Anthony Stevens is a Jungian analyst, psychiatrist and prolific writer of books and articles on psychotherapy, evolutionary psychiatry and the scientific implications of Jung’s theory of archetypes. He is a graduate of Oxford University and in addition to a DM has two degrees in psychology. He is a member of the Royal College of Psychiatrists and a senior member of the Independent Group of Analytical Psychologists.

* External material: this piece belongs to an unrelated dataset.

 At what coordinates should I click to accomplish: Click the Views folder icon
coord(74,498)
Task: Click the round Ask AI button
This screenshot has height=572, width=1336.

Early in his career Stevens did research under the supervision of John Bowlby into the development of attachment bonds between infants and their nurses in a Greek orphanage. This led him to appreciate the role played by archetypal components in the formation of mother-child attachments and was to provide him with the basic insights which inspired his magnum opus, Archetype: A Natural History of The Self. In this book he examines the close conceptual parallelism that exists between the ‘patterns of behaviour’ and their underlying ‘innate releasing mechanisms’ studied by ethology and Jung’s notion of archetypes functioning as ‘active living dispositions’ in the human ‘collective unconscious’. He suggested that together the two disciplines of ethology and analytical psychology could provide the tools required to examine how the human psyche has evolved out of its reptilian, mammalian, and primate precursors to assume the characteristics that are apparent in us at the present time. In addition to maternal attachment, he used this approach to elucidate such phenomena as xenophobia, puberty initiation, sexual bonding, the developmental programme evident in the human life cycle, and so on, attempting to demonstrate that each had an archetypal basis in the genetic endowment and phylogenetic history of our species. In subsequent books and papers he applies the same approach to dreams, symbolism, warfare, and psychiatry.
Stevens lives in retirement on the Greek island of Corfu.